And so when I talk about our financial institutions playing by the same rules as folks on Main Street, when I talk about making sure insurance companies aren’t discriminating against those who are already sick, or making sure that unscrupulous lenders aren’t taking advantage of the most vulnerable among us, I do so because I genuinely believe it will make the economy stronger for everybody. But I also do it because I know that far too many neighbors in our country have been hurt and treated unfairly over the last few years, and I believe in God’s command to ‘love thy neighbor as thyself.’
Obama followed that up with an ecumenical tip of the hat—“I know the version of that Golden Rule is found in every major religion and every set of beliefs — from Hinduism to Islam to Judaism to the writings of Plato”—but it was still interesting to hear Obama putting such emphasis on biblical values in encouraging through and signing in the Dodd-Frank Act. And he didn’t stop there.

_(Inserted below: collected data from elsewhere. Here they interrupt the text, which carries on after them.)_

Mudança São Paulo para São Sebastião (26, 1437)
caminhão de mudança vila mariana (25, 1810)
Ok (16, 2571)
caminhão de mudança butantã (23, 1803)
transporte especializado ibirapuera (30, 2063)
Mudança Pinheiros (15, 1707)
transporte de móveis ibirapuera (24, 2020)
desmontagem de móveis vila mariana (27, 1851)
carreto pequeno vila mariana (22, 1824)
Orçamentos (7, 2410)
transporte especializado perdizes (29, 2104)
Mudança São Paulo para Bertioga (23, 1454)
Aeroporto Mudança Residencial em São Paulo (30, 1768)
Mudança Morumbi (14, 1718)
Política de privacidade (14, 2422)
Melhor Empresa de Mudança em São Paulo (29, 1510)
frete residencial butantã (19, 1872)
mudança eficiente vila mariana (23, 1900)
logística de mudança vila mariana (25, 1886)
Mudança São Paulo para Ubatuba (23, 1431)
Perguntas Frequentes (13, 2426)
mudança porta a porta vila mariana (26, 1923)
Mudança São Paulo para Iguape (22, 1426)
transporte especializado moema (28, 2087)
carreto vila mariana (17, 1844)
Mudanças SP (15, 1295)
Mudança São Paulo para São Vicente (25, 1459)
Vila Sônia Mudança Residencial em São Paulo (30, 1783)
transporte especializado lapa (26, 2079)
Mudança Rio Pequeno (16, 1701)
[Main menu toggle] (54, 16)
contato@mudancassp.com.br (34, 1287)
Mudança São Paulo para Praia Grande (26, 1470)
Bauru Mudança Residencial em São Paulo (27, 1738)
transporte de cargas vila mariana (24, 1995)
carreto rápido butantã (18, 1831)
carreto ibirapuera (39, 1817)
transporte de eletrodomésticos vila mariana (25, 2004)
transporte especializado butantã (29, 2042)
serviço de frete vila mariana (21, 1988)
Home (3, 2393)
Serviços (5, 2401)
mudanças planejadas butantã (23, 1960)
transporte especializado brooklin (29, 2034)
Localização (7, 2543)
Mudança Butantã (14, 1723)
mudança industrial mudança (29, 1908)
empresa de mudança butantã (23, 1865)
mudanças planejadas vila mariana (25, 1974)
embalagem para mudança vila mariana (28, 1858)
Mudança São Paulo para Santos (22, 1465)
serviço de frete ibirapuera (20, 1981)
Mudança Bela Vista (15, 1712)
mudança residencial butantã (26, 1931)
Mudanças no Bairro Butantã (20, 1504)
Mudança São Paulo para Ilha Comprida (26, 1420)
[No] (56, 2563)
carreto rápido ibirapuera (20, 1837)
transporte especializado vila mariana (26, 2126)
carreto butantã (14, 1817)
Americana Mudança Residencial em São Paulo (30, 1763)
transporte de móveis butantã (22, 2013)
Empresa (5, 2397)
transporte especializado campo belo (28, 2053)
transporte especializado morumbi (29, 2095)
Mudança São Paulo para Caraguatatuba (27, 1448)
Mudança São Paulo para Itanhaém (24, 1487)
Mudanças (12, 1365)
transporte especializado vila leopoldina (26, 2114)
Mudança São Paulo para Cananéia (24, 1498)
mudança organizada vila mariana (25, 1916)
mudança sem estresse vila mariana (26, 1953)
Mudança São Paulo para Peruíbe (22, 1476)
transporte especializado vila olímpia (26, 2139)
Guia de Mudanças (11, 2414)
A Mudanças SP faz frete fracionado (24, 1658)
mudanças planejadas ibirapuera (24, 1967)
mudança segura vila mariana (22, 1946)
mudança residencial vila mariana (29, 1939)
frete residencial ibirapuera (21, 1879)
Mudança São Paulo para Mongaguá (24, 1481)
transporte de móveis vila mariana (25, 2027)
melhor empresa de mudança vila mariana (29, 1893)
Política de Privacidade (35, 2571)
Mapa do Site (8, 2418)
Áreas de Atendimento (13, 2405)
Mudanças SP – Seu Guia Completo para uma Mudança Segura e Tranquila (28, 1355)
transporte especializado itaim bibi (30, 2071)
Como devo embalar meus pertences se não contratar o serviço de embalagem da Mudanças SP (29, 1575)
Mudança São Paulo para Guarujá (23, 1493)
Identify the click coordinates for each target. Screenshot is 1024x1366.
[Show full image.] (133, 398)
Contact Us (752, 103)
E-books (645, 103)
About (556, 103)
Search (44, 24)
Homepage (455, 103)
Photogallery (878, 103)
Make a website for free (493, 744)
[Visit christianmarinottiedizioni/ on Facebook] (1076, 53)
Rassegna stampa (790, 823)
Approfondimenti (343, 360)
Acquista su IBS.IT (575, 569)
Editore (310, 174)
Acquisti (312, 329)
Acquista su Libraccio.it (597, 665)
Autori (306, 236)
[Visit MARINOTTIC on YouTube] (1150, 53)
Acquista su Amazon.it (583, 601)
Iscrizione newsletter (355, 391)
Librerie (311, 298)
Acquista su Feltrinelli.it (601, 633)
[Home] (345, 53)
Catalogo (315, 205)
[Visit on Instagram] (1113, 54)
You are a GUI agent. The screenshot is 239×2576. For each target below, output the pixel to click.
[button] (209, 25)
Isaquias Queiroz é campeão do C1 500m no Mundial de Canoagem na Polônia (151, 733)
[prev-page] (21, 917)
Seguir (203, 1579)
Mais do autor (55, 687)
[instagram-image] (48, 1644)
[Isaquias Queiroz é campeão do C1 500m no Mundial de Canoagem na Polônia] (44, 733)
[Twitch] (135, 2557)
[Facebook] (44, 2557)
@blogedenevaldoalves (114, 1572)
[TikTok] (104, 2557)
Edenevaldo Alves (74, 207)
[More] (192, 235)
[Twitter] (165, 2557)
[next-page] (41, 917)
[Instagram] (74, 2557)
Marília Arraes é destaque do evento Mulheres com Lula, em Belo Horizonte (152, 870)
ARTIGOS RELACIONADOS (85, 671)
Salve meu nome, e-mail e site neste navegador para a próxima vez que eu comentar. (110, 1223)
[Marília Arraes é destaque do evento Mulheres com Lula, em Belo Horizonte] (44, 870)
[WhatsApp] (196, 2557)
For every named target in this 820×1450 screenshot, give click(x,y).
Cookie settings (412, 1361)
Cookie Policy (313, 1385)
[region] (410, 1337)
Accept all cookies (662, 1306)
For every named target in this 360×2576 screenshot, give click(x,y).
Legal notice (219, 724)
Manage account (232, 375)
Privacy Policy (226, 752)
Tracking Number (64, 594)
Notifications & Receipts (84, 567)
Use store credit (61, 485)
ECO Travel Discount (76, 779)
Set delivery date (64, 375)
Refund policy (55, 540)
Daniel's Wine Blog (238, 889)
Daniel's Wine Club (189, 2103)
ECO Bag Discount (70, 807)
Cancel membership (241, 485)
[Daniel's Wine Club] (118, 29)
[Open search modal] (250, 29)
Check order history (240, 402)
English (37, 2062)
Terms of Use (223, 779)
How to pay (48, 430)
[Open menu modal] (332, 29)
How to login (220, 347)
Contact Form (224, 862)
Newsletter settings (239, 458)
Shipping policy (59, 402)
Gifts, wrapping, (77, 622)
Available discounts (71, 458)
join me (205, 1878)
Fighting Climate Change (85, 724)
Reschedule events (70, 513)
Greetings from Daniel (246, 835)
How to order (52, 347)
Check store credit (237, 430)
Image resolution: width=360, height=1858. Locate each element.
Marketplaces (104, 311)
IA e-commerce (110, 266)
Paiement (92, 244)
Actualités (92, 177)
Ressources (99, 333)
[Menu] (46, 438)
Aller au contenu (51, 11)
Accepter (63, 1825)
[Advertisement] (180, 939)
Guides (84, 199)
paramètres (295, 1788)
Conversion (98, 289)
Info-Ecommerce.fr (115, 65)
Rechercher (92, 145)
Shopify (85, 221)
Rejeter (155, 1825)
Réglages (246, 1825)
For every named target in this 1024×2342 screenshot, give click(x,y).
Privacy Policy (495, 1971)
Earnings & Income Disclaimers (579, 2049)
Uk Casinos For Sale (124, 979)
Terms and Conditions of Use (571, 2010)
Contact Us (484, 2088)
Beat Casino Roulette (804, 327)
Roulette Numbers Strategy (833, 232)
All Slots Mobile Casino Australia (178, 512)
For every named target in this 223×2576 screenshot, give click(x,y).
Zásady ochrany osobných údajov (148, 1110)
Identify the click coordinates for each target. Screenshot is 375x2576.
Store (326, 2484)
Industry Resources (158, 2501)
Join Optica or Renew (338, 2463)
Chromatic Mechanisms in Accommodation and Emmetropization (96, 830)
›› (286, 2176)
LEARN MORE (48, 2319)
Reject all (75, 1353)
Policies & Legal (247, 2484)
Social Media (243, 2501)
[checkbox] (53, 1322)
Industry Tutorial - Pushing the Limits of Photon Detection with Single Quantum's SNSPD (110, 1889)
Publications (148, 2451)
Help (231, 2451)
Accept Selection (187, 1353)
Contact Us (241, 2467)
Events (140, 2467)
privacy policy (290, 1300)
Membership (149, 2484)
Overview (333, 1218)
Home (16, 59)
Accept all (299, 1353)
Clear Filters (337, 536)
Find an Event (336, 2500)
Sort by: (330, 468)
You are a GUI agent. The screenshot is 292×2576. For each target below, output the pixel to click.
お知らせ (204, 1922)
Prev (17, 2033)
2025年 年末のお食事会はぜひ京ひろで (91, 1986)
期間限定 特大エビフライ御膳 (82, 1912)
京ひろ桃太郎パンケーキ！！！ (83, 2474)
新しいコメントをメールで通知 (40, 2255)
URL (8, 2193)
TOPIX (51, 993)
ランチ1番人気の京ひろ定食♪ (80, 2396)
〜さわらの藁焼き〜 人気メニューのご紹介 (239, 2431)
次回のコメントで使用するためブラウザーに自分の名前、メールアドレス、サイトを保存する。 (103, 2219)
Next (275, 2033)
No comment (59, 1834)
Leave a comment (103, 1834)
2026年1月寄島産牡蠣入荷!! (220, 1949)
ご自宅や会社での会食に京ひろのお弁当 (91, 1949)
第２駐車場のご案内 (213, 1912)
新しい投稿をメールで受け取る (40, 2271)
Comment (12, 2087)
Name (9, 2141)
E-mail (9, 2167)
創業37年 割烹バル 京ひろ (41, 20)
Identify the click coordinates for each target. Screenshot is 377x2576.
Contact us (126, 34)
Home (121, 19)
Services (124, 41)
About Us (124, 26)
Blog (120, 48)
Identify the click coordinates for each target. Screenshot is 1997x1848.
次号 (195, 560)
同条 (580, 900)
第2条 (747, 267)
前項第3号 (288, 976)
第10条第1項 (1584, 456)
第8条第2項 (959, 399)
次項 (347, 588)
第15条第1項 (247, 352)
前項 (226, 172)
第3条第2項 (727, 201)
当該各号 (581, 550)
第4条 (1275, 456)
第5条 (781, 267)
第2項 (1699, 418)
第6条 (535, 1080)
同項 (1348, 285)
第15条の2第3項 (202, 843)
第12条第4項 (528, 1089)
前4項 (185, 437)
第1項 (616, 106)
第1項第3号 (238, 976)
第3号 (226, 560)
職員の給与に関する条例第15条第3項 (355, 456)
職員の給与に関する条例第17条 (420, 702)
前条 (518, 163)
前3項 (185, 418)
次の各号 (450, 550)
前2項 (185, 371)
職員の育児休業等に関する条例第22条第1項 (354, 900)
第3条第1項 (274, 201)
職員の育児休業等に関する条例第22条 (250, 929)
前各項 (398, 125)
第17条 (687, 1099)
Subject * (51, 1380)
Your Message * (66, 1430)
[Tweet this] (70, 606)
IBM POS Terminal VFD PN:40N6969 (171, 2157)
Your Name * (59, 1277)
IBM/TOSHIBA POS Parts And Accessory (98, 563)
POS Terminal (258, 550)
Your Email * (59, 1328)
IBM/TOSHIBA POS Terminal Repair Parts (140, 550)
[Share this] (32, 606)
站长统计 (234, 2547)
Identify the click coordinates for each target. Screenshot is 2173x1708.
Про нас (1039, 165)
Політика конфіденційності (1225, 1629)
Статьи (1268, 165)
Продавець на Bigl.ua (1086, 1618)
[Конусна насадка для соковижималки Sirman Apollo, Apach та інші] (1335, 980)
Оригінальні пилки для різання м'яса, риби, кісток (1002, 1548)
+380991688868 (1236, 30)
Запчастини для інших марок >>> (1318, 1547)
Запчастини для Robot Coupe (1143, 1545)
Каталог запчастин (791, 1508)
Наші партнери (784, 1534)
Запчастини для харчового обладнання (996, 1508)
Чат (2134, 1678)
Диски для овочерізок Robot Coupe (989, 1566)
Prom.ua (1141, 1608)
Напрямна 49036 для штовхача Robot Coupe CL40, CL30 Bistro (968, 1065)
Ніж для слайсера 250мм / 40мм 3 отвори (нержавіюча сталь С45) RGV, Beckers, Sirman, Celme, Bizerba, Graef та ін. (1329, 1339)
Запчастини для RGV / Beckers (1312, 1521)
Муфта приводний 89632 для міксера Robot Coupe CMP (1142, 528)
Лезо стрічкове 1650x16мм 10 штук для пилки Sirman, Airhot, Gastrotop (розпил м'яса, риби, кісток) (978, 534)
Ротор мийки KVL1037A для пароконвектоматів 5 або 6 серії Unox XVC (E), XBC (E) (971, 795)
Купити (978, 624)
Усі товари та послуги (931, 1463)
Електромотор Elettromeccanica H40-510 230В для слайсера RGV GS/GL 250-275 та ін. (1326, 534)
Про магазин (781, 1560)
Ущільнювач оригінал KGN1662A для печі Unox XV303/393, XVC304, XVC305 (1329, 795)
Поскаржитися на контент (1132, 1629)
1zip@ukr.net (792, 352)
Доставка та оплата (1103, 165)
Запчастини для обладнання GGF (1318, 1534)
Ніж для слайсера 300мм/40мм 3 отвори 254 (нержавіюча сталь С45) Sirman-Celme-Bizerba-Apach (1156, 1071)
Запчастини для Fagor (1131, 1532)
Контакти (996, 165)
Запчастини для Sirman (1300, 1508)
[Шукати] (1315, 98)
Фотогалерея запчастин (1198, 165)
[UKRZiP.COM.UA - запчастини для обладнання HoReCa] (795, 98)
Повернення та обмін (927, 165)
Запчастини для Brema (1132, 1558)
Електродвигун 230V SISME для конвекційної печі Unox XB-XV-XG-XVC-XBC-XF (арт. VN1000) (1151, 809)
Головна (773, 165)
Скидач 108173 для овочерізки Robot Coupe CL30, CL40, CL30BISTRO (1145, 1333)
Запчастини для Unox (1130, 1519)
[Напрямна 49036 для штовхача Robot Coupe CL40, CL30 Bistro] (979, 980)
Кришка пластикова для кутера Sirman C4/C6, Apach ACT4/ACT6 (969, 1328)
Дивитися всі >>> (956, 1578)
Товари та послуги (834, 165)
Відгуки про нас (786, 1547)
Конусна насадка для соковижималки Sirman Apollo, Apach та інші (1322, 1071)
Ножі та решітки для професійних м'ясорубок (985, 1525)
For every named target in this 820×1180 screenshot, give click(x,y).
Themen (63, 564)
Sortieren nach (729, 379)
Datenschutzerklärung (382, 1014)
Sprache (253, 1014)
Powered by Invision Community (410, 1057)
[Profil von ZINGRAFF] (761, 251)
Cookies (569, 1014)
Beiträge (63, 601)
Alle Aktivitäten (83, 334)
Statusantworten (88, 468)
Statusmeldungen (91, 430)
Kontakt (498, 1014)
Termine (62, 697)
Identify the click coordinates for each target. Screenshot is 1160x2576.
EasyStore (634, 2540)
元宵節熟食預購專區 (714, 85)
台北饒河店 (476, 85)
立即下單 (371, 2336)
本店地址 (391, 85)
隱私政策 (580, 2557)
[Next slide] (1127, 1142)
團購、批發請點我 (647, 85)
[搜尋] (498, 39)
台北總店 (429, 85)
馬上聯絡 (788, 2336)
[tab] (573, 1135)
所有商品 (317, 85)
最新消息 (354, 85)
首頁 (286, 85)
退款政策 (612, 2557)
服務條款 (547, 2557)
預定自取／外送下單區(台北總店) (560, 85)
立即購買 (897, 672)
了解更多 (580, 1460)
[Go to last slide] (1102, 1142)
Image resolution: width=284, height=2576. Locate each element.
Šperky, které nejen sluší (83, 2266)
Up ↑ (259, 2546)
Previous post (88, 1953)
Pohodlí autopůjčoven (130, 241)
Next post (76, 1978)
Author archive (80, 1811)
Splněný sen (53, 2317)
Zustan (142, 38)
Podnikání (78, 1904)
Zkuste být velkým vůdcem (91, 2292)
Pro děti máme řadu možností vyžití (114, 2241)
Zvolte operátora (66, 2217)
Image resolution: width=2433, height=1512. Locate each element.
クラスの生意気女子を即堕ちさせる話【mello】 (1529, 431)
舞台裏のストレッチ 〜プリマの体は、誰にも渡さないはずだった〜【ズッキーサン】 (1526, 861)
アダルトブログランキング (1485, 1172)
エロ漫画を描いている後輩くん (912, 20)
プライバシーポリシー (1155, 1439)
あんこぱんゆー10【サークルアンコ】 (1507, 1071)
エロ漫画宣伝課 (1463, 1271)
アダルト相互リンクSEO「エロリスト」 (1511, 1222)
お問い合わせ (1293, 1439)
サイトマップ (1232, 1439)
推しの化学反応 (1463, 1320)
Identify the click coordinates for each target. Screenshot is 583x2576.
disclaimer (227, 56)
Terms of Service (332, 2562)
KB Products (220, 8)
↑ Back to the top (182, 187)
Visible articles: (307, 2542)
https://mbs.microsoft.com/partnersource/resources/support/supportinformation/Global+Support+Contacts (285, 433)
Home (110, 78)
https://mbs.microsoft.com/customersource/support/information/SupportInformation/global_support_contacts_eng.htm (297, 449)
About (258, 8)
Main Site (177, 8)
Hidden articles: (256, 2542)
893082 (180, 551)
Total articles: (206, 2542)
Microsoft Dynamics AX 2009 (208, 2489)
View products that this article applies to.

Now you’d expect Obama to be a bit more effusive about his Christian beliefs at the National Prayer Breakfast. And you wouldn’t simply be a cynic to point out that it’s campaign season and Obama needs to grab some of those moderate Christian voters, particularly evangelicals, who don’t know what to do with the GOP candidates.
But there seems to me a good deal of sincerity here. Much as questions about his faith have haunted Obama, this is not the first time he’s spoken openly about how Christian values have influenced his politics. In doing so, he comes off as a pretty run-of-the-mill liberal Christian. Which probably isn’t far off.